Having been told that there were no trains until the morning, I settled with my sleeping bag under a tree. In the neighbouring field, in the last rays of the sun, a farmer was working, and he came across to inquire what I was up to. My story must have touched him, for he came back an hour later carrying bread, pâté and a bottle of wine: Entre-Deux-Mers, he explained, from his neighbour's newly rescued vineyard, and he swore it was the equal of any white wine in the world, now that the vines had been replanted.
The partiality of the true patriot always persuades me, and I eagerly set out to confirm the judgement. On that calm summer night outside the village of Vayres, with the Dordogne River glinting in the distance and a heart full of gratitude, I was easily converted to this wine, which I had known previously only as the cheapest white in the Jesus College buttery.

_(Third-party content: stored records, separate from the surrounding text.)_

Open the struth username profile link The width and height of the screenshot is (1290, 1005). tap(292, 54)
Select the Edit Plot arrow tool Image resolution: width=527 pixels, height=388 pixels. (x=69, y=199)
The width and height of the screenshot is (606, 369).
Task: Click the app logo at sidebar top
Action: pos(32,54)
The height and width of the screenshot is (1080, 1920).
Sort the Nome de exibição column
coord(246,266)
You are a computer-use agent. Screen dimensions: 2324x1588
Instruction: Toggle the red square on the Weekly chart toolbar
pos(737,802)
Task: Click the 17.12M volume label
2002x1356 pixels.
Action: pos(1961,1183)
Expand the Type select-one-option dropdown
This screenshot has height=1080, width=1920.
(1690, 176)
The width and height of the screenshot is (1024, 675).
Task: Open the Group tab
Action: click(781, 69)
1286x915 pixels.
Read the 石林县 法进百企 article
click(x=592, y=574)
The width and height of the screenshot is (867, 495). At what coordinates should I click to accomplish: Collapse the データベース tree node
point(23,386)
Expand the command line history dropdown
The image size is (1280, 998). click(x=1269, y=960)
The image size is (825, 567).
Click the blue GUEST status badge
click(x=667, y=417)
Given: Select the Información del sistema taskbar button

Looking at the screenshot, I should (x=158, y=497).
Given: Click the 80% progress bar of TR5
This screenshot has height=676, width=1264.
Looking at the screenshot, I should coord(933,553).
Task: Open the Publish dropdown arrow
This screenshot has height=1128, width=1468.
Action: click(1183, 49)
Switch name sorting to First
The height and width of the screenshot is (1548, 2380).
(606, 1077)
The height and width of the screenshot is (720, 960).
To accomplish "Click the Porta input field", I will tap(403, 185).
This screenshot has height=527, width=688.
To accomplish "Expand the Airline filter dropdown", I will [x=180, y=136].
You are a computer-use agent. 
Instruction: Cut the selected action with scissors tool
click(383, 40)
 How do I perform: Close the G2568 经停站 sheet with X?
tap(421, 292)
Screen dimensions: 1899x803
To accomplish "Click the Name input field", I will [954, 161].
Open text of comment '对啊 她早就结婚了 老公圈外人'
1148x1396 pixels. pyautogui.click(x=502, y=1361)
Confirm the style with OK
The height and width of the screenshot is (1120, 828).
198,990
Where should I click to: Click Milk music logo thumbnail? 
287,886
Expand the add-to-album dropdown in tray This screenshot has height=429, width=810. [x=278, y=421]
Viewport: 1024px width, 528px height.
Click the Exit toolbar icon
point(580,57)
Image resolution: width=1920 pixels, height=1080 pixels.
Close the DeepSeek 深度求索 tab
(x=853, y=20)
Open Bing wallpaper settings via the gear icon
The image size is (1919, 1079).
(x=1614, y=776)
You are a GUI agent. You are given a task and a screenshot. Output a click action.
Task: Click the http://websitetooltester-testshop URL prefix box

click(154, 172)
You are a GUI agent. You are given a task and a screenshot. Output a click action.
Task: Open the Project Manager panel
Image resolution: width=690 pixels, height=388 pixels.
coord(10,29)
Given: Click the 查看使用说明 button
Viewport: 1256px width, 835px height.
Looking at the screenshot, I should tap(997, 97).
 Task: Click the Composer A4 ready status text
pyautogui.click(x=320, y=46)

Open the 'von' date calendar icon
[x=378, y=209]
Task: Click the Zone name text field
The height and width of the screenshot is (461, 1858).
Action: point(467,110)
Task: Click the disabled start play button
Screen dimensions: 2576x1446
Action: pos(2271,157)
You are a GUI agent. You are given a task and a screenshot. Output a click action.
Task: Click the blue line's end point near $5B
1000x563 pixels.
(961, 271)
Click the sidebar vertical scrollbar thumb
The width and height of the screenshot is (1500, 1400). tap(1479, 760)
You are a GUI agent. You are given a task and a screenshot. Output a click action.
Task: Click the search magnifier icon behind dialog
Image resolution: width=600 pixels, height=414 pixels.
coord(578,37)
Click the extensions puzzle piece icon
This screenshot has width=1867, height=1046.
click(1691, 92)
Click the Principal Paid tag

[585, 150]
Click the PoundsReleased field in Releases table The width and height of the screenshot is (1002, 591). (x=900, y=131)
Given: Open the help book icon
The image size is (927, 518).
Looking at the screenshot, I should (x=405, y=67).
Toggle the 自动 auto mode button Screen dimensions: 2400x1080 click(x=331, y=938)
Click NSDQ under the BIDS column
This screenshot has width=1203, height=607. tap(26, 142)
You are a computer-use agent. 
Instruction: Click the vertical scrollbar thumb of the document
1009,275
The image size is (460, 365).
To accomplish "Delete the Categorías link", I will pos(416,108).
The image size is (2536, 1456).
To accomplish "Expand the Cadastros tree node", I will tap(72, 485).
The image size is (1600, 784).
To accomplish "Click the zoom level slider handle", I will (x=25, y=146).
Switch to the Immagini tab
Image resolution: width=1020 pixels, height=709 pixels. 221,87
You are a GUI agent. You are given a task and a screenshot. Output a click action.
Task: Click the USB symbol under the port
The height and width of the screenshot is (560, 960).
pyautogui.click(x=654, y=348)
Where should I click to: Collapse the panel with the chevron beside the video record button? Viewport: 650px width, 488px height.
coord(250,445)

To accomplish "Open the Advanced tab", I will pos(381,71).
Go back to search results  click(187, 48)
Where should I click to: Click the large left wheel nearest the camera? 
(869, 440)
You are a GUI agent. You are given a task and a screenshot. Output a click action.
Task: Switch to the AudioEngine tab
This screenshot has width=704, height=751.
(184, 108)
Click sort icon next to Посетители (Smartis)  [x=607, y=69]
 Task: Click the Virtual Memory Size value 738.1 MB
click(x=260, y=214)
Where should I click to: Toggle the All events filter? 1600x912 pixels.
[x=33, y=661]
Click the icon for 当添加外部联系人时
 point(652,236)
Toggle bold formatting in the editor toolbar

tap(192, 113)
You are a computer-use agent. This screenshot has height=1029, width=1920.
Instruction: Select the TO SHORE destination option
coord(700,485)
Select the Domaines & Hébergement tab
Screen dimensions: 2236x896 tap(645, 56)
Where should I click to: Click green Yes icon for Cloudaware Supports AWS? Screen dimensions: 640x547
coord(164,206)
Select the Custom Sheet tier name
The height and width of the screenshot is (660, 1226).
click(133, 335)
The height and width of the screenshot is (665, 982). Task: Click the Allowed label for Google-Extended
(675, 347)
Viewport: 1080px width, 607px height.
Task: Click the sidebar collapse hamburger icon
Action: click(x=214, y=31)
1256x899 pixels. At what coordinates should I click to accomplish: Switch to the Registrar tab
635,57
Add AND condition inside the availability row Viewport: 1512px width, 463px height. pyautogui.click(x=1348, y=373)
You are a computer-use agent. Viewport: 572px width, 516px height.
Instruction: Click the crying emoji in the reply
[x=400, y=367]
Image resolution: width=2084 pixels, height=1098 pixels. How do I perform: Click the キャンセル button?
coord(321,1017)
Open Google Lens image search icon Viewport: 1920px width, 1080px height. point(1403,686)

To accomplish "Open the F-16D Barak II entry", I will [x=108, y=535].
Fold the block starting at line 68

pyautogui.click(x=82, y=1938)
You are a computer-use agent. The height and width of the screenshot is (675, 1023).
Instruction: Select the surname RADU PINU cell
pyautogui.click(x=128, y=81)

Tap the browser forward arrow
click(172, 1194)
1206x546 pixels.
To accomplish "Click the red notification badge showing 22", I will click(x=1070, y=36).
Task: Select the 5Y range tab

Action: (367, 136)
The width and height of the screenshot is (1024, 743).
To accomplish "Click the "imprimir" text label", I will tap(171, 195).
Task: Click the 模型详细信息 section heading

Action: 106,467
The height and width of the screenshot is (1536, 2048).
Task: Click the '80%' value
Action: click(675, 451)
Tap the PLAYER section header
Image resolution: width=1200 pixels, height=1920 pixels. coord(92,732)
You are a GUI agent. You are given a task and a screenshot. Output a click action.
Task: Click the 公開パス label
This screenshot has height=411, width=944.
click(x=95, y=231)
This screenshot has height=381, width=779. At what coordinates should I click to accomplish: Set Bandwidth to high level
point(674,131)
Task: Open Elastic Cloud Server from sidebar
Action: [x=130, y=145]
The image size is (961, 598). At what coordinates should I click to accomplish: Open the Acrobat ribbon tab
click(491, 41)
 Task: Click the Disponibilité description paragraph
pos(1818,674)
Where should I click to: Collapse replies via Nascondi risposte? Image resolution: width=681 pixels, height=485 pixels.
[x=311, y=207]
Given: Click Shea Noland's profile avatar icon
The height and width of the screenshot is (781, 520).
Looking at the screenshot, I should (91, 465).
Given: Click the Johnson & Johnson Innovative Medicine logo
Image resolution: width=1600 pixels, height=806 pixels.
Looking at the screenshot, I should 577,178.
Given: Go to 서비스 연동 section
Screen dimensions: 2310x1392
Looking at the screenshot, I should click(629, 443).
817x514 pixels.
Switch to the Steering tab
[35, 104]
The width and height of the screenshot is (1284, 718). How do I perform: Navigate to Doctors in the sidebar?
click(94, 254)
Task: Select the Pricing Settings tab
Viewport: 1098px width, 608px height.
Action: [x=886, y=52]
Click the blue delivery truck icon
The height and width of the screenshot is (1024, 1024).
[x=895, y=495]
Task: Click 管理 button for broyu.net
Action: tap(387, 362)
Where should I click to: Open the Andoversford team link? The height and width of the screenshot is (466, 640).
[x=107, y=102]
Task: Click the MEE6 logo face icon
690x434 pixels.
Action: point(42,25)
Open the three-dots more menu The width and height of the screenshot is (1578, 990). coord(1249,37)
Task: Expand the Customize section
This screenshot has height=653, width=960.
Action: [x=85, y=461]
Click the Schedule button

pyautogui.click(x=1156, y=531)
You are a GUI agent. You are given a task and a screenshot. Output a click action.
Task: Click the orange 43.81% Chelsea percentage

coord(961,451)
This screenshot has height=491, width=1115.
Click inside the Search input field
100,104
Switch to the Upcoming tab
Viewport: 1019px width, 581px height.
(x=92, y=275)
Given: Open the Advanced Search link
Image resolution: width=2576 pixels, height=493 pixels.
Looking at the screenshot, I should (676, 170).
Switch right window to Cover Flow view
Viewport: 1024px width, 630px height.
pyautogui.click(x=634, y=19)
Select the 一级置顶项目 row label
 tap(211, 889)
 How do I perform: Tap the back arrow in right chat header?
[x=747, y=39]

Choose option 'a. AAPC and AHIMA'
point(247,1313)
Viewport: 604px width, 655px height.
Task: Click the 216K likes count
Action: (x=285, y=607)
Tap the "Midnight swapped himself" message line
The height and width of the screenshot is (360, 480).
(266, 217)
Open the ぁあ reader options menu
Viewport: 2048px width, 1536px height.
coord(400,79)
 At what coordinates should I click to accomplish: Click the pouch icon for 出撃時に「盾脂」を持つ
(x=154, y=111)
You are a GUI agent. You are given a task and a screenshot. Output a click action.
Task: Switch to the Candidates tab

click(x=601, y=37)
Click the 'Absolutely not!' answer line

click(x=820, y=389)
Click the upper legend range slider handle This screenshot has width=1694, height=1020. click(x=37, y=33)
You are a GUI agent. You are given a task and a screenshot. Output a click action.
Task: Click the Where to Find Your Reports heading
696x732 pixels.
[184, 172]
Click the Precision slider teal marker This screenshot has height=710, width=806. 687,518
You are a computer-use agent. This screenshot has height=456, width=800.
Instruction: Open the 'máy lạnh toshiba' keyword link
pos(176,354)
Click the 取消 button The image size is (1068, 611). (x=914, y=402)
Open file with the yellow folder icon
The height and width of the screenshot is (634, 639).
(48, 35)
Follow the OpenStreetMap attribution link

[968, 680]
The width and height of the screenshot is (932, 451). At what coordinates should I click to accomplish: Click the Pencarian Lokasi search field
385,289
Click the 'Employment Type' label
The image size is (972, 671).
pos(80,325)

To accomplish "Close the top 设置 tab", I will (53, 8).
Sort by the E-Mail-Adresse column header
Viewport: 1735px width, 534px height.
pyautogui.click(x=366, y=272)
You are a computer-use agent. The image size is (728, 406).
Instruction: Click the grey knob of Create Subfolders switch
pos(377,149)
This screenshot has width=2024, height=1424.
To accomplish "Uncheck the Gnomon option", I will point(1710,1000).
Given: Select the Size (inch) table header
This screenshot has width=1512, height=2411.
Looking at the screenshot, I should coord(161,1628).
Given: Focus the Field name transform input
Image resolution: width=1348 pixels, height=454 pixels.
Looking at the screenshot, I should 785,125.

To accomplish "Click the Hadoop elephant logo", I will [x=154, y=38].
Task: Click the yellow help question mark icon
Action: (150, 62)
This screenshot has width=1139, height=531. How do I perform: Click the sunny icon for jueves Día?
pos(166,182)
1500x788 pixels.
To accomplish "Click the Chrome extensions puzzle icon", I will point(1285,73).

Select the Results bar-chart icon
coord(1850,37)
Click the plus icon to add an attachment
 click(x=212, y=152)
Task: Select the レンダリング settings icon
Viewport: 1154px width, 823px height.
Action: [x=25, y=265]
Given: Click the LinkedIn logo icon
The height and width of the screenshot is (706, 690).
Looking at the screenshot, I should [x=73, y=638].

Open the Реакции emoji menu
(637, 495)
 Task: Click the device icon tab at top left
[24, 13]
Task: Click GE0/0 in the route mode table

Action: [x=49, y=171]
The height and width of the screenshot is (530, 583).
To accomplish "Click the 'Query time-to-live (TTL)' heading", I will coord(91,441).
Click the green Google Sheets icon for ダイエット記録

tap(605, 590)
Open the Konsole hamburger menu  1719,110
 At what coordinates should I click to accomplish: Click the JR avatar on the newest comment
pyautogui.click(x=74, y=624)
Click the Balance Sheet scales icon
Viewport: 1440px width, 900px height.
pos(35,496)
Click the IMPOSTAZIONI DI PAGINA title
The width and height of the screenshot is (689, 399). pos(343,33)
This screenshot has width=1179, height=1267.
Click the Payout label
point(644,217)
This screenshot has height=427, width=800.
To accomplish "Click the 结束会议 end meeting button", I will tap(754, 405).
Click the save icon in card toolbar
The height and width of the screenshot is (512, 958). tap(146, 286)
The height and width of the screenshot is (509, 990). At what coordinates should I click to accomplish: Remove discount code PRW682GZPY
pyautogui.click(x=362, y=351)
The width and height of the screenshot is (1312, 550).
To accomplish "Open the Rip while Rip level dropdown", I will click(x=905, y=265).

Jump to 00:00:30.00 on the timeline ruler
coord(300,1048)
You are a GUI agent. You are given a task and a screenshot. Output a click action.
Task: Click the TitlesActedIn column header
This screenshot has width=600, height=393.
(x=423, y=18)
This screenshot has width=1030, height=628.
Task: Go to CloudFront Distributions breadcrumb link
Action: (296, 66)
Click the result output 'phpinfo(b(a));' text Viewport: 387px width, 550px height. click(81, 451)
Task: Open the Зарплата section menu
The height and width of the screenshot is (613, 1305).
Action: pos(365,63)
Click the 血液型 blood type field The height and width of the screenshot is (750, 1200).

What I did not know, however, was that Vayres is not a white-wine village at all, but the centre of a district that has been known since the 19th century for its reds, and was allowed its own appellation in 1931. Not to be confused with the more famous Graves on the left bank of the Garonne, Graves de Vayres produces full, flavoursome wines, rich in minerals from the gravelly soil that is acknowledged in its name. The Château Belair 2001 on offer from Corney & Barrow is an excellent example of the appellation. This Cabernet-based wine is full of character, with bright minerals shining through its canopy of fruit, and a hint of iron and leather, like the wine in which Sancho Panza detected the taint of a bunch of keys. Five years in the bottle have smoothed away the rough edges without destroying its robust peasant virtues.
Impossible to confuse with the velvety wines of Graves proper, it is made for big, rough dinners, such as the leftover bits of pork from our farmers' party. These, mixed with slimy beans and perked up with pepper, went roaring down the tube ahead of this cheerful potion, just as I had roared through the vineyards that produced it all those years ago.